This article is more than 12 months old

Analysts say move could pave way for consolidation in offshore, marine industry

With overcapacity in the global shipyard business, analysts said yesterday Temasek Holdings' proposed $4.08 billion deal to take control of Keppel Corporation could pave the way for consolidation in Singapore's offshore and marine industry.

"Competition is only expected to increase as Chinese and South Korean shipyards continue to consolidate, thus creating industry heavyweights with a significantly larger footprint," said KGI Securities Singapore research head Joel Ng.

OCBC Investment Research head Carmen Lee said Temasek's move sets in motion a series of potential transactions, and noted the offer document states that creating sustainable value through such actions may take several years.

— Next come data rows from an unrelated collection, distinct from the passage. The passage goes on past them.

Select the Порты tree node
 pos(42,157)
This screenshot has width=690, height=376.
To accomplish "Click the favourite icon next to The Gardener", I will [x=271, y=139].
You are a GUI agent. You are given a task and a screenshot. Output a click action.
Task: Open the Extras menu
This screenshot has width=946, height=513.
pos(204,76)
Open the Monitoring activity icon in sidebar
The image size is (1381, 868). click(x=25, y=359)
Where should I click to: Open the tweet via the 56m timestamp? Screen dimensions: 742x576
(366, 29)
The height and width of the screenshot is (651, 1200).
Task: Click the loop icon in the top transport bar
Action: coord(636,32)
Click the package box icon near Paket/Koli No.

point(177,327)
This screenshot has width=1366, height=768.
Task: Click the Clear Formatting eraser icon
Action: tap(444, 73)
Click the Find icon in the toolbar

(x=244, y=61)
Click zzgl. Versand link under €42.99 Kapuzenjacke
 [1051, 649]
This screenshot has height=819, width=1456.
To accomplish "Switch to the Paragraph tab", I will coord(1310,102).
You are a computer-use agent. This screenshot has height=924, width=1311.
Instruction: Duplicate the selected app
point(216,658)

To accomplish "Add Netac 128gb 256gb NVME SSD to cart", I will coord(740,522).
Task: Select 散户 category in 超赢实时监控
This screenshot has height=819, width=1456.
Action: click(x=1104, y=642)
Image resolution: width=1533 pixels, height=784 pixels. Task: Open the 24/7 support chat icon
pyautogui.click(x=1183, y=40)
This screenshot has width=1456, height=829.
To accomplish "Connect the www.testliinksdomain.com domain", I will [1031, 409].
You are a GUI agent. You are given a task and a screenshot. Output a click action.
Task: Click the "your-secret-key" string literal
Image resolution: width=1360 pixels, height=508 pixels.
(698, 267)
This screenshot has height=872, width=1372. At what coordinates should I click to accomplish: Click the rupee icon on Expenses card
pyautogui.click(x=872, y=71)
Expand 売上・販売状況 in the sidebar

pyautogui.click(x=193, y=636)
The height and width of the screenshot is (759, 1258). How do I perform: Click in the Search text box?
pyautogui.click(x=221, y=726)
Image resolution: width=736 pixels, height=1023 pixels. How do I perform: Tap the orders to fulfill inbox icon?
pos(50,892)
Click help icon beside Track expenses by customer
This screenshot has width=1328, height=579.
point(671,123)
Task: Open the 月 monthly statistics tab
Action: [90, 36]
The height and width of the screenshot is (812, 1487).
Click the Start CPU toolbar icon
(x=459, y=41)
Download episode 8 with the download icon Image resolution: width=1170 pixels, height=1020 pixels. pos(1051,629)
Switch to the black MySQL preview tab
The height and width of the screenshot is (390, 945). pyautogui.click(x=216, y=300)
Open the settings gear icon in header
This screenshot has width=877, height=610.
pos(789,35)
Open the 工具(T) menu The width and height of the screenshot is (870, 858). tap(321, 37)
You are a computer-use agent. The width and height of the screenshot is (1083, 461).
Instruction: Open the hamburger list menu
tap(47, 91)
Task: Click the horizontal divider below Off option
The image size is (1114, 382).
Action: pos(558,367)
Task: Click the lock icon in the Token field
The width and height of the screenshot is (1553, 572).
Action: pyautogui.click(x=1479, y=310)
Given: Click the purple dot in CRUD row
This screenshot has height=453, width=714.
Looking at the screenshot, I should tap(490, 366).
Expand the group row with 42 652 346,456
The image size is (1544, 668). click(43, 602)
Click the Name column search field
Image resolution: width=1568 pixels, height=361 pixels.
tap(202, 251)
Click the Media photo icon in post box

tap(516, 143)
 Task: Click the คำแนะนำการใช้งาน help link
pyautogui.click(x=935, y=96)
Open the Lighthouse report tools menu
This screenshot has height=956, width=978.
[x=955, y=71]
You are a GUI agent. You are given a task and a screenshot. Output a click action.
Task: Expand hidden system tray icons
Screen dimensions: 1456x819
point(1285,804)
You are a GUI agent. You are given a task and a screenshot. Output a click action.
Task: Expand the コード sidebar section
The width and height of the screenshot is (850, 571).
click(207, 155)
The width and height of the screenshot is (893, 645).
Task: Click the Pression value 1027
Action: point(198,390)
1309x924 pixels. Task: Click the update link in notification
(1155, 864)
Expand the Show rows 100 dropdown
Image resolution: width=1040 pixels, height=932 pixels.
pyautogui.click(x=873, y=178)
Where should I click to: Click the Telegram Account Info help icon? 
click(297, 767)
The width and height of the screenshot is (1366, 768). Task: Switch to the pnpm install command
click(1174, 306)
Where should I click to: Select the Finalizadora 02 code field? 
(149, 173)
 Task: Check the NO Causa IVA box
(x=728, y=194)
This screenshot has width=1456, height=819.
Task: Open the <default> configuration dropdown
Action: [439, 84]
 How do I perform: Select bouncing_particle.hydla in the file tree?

"Overall, we view this as a positive development as Temasek is taking a proactive approach in reviewing its portfolio and investments for the longer term," she said.

Keppel asked for a trading halt yesterday morning before the announcement.

The events led Sembcorp Marine shares to jump to a high of $1.36, a 13 per cent rise over the previous close, prompting the Singapore Exchange (SGX) to query the "unusual price movements". The price closed slightly lower.

The company said it was not aware of any possible explanation "save for possible market speculation" arising from the announcement of the potential offer for Keppel's shares.

SAC Capital senior research analyst Terence Chua said a likely factor is the market viewing a possible merger between Keppel Offshore and Marine and Sembcorp Marine, which was considered in 2001.

Such a merger, he added, "would create a strong rigbuilding giant to compete more effectively on a global scale".

JUMP IN REVENUE

Keppel last week announced third-quarter net profit of $159 million, down 30 per cent from a restated $227 million a year ago, though its offshore and marine business posted a 52 per cent jump in revenue to $632 million.

Temasek yesterday announced its wholly-owned subsidiary Kyanite Investment Holdings will make a partial offer to acquire 30.55 per cent, or 554.9 million, of Keppel shares at $7.35 per share in cash.

With Temasek owning directly 20.45 per cent of Keppel, the move, if successful, will raise its stake to 51 per cent.

It said the offer price is at a premium of about 26 per cent over the last traded price of $5.84 on Friday, and about 21 per cent above the three-month volume weighted average price of $6.07.

The offer will be made only if pre-conditions are satisfied or waived by Oct 21 next year, or a later date.

The offer has to be approved by shareholders - excluding Kyanite, Temasek and their associates - and at least 30.55 per cent of shares must be tendered into the offer for it to be successful.

Temasek International president and Kyanite director Tan Chong Lee, said: "The partial offer reflects our view that there is inherent long-term value in Keppel's businesess, notwithstanding the challenges presented by the current business and economic outlook."